WHAT THE TASK ASKS:
Update the records below by replacing "How do I perform" with "How can I perform" wherever it occurs, leaving everything else as it is.

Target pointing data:
----------------------------------------

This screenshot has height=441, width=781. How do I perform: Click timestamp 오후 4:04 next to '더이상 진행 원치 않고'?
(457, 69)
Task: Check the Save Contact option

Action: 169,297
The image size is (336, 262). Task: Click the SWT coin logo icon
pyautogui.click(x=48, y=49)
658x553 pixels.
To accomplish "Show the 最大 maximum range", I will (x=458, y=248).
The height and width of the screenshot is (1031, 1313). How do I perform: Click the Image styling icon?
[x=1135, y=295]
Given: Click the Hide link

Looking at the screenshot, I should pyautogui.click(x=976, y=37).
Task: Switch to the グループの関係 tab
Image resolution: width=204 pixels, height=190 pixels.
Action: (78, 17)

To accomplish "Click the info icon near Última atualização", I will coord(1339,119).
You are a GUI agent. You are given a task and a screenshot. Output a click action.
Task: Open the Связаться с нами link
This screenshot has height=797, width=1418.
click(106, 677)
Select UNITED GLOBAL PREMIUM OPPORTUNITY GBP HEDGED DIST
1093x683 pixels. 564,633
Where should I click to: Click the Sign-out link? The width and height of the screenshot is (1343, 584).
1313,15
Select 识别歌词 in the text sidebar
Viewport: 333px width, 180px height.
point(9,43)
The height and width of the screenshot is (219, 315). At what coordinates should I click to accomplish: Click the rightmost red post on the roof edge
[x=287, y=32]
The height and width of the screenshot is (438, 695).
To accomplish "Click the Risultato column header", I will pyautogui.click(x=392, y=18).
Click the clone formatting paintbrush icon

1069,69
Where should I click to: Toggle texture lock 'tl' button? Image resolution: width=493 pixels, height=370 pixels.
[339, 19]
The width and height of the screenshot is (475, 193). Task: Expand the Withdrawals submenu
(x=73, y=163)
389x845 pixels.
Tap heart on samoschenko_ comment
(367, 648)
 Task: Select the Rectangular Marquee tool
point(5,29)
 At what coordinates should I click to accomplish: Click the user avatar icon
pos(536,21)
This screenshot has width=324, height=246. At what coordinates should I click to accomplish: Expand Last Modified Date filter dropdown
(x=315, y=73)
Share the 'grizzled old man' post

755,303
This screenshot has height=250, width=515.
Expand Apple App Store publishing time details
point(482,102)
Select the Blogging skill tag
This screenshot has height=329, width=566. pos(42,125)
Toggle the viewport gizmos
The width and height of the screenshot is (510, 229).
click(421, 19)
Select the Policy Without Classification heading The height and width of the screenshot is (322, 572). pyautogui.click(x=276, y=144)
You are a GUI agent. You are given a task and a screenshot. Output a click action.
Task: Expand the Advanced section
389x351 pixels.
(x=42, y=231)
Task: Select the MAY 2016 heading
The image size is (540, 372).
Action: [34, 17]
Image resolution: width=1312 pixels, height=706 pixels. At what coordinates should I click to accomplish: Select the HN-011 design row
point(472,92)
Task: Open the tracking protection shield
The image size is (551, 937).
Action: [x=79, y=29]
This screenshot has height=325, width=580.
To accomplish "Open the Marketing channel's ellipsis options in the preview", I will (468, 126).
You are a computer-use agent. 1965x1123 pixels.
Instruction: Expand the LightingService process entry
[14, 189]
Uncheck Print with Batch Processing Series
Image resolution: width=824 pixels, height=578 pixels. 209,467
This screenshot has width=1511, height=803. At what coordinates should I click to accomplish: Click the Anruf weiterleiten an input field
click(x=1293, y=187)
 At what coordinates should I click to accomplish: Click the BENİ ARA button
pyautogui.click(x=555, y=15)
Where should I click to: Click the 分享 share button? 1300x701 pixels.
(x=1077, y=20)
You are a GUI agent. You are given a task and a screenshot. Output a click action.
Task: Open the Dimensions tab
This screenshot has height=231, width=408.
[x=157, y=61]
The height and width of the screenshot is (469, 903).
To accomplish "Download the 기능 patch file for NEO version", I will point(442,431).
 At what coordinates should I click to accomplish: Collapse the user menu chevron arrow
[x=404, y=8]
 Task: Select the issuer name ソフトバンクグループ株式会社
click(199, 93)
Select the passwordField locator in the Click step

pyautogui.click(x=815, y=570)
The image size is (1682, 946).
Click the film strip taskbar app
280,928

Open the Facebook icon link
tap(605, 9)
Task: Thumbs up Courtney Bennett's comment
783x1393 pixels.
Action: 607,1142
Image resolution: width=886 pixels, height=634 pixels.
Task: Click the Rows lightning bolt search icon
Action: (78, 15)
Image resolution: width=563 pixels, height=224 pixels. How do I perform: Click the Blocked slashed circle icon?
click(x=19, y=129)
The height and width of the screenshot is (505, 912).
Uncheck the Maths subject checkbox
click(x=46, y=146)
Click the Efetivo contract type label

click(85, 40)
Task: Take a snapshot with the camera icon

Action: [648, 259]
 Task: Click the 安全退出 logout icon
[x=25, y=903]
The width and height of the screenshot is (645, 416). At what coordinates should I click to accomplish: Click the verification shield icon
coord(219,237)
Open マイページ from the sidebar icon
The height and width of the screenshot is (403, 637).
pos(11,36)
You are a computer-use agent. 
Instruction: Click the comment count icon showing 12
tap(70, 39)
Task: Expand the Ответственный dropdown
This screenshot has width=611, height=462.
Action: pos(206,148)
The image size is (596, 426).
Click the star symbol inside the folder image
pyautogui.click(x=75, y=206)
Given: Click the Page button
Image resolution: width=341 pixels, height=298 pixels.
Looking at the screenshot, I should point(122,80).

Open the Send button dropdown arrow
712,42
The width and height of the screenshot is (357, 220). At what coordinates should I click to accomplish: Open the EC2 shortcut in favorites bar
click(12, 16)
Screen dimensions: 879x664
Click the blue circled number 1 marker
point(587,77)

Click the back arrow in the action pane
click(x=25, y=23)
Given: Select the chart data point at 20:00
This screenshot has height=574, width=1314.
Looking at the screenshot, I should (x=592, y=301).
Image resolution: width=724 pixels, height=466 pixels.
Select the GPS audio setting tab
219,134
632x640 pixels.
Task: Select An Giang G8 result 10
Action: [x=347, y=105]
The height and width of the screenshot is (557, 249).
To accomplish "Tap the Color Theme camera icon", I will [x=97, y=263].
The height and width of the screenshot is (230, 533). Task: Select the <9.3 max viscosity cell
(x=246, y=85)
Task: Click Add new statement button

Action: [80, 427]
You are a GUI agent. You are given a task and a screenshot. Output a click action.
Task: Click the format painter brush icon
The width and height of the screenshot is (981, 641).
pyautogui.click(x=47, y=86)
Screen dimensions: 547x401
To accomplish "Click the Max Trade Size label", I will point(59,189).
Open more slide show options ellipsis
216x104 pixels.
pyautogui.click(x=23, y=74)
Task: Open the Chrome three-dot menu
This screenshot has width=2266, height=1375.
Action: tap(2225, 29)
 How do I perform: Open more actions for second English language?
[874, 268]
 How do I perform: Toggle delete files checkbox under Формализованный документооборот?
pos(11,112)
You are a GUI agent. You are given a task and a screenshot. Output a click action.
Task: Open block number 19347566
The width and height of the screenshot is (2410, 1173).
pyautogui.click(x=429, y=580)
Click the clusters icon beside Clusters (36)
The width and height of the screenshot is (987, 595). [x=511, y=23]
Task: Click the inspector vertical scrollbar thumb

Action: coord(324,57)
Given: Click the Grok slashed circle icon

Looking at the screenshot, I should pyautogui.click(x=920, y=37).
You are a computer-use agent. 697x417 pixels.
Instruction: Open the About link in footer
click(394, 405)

----------------------------------------

EXERCISE ANSWER:
This screenshot has height=441, width=781. How can I perform: Click timestamp 오후 4:04 next to '더이상 진행 원치 않고'?
(457, 69)
Task: Check the Save Contact option

Action: 169,297
The image size is (336, 262). Task: Click the SWT coin logo icon
pyautogui.click(x=48, y=49)
658x553 pixels.
To accomplish "Show the 最大 maximum range", I will (x=458, y=248).
The height and width of the screenshot is (1031, 1313). How can I perform: Click the Image styling icon?
[x=1135, y=295]
Given: Click the Hide link

Looking at the screenshot, I should pyautogui.click(x=976, y=37).
Task: Switch to the グループの関係 tab
Image resolution: width=204 pixels, height=190 pixels.
Action: (78, 17)

To accomplish "Click the info icon near Última atualização", I will coord(1339,119).
You are a GUI agent. You are given a task and a screenshot. Output a click action.
Task: Open the Связаться с нами link
This screenshot has height=797, width=1418.
click(106, 677)
Select UNITED GLOBAL PREMIUM OPPORTUNITY GBP HEDGED DIST
1093x683 pixels. 564,633
Where should I click to: Click the Sign-out link? The width and height of the screenshot is (1343, 584).
1313,15
Select 识别歌词 in the text sidebar
Viewport: 333px width, 180px height.
point(9,43)
The height and width of the screenshot is (219, 315). At what coordinates should I click to accomplish: Click the rightmost red post on the roof edge
[x=287, y=32]
The height and width of the screenshot is (438, 695).
To accomplish "Click the Risultato column header", I will pyautogui.click(x=392, y=18).
Click the clone formatting paintbrush icon

1069,69
Where should I click to: Toggle texture lock 'tl' button? Image resolution: width=493 pixels, height=370 pixels.
[339, 19]
The width and height of the screenshot is (475, 193). Task: Expand the Withdrawals submenu
(x=73, y=163)
389x845 pixels.
Tap heart on samoschenko_ comment
(367, 648)
 Task: Select the Rectangular Marquee tool
point(5,29)
 At what coordinates should I click to accomplish: Click the user avatar icon
pos(536,21)
This screenshot has width=324, height=246. At what coordinates should I click to accomplish: Expand Last Modified Date filter dropdown
(x=315, y=73)
Share the 'grizzled old man' post

755,303
This screenshot has height=250, width=515.
Expand Apple App Store publishing time details
point(482,102)
Select the Blogging skill tag
This screenshot has height=329, width=566. pos(42,125)
Toggle the viewport gizmos
The width and height of the screenshot is (510, 229).
click(421, 19)
Select the Policy Without Classification heading The height and width of the screenshot is (322, 572). pyautogui.click(x=276, y=144)
You are a GUI agent. You are given a task and a screenshot. Output a click action.
Task: Expand the Advanced section
389x351 pixels.
(x=42, y=231)
Task: Select the MAY 2016 heading
The image size is (540, 372).
Action: [34, 17]
Image resolution: width=1312 pixels, height=706 pixels. At what coordinates should I click to accomplish: Select the HN-011 design row
point(472,92)
Task: Open the tracking protection shield
The image size is (551, 937).
Action: [x=79, y=29]
This screenshot has height=325, width=580.
To accomplish "Open the Marketing channel's ellipsis options in the preview", I will (468, 126).
You are a computer-use agent. 1965x1123 pixels.
Instruction: Expand the LightingService process entry
[14, 189]
Uncheck Print with Batch Processing Series
Image resolution: width=824 pixels, height=578 pixels. 209,467
This screenshot has width=1511, height=803. At what coordinates should I click to accomplish: Click the Anruf weiterleiten an input field
click(x=1293, y=187)
 At what coordinates should I click to accomplish: Click the BENİ ARA button
pyautogui.click(x=555, y=15)
Where should I click to: Click the 分享 share button? 1300x701 pixels.
(x=1077, y=20)
You are a GUI agent. You are given a task and a screenshot. Output a click action.
Task: Open the Dimensions tab
This screenshot has height=231, width=408.
[x=157, y=61]
The height and width of the screenshot is (469, 903).
To accomplish "Download the 기능 patch file for NEO version", I will point(442,431).
 At what coordinates should I click to accomplish: Collapse the user menu chevron arrow
[x=404, y=8]
 Task: Select the issuer name ソフトバンクグループ株式会社
click(199, 93)
Select the passwordField locator in the Click step

pyautogui.click(x=815, y=570)
The image size is (1682, 946).
Click the film strip taskbar app
280,928

Open the Facebook icon link
tap(605, 9)
Task: Thumbs up Courtney Bennett's comment
783x1393 pixels.
Action: 607,1142
Image resolution: width=886 pixels, height=634 pixels.
Task: Click the Rows lightning bolt search icon
Action: (78, 15)
Image resolution: width=563 pixels, height=224 pixels. How can I perform: Click the Blocked slashed circle icon?
click(x=19, y=129)
The height and width of the screenshot is (505, 912).
Uncheck the Maths subject checkbox
click(x=46, y=146)
Click the Efetivo contract type label

click(85, 40)
Task: Take a snapshot with the camera icon

Action: [648, 259]
 Task: Click the 安全退出 logout icon
[x=25, y=903]
The width and height of the screenshot is (645, 416). At what coordinates should I click to accomplish: Click the verification shield icon
coord(219,237)
Open マイページ from the sidebar icon
The height and width of the screenshot is (403, 637).
pos(11,36)
You are a computer-use agent. 
Instruction: Click the comment count icon showing 12
tap(70, 39)
Task: Expand the Ответственный dropdown
This screenshot has width=611, height=462.
Action: pos(206,148)
The image size is (596, 426).
Click the star symbol inside the folder image
pyautogui.click(x=75, y=206)
Given: Click the Page button
Image resolution: width=341 pixels, height=298 pixels.
Looking at the screenshot, I should point(122,80).

Open the Send button dropdown arrow
712,42
The width and height of the screenshot is (357, 220). At what coordinates should I click to accomplish: Open the EC2 shortcut in favorites bar
click(12, 16)
Screen dimensions: 879x664
Click the blue circled number 1 marker
point(587,77)

Click the back arrow in the action pane
click(x=25, y=23)
Given: Select the chart data point at 20:00
This screenshot has height=574, width=1314.
Looking at the screenshot, I should (x=592, y=301).
Image resolution: width=724 pixels, height=466 pixels.
Select the GPS audio setting tab
219,134
632x640 pixels.
Task: Select An Giang G8 result 10
Action: [x=347, y=105]
The height and width of the screenshot is (557, 249).
To accomplish "Tap the Color Theme camera icon", I will [x=97, y=263].
The height and width of the screenshot is (230, 533). Task: Select the <9.3 max viscosity cell
(x=246, y=85)
Task: Click Add new statement button

Action: [80, 427]
You are a GUI agent. You are given a task and a screenshot. Output a click action.
Task: Click the format painter brush icon
The width and height of the screenshot is (981, 641).
pyautogui.click(x=47, y=86)
Screen dimensions: 547x401
To accomplish "Click the Max Trade Size label", I will point(59,189).
Open more slide show options ellipsis
216x104 pixels.
pyautogui.click(x=23, y=74)
Task: Open the Chrome three-dot menu
This screenshot has width=2266, height=1375.
Action: tap(2225, 29)
 How can I perform: Open more actions for second English language?
[874, 268]
 How can I perform: Toggle delete files checkbox under Формализованный документооборот?
pos(11,112)
You are a GUI agent. You are given a task and a screenshot. Output a click action.
Task: Open block number 19347566
The width and height of the screenshot is (2410, 1173).
pyautogui.click(x=429, y=580)
Click the clusters icon beside Clusters (36)
The width and height of the screenshot is (987, 595). [x=511, y=23]
Task: Click the inspector vertical scrollbar thumb

Action: coord(324,57)
Given: Click the Grok slashed circle icon

Looking at the screenshot, I should pyautogui.click(x=920, y=37).
You are a computer-use agent. 697x417 pixels.
Instruction: Open the About link in footer
click(394, 405)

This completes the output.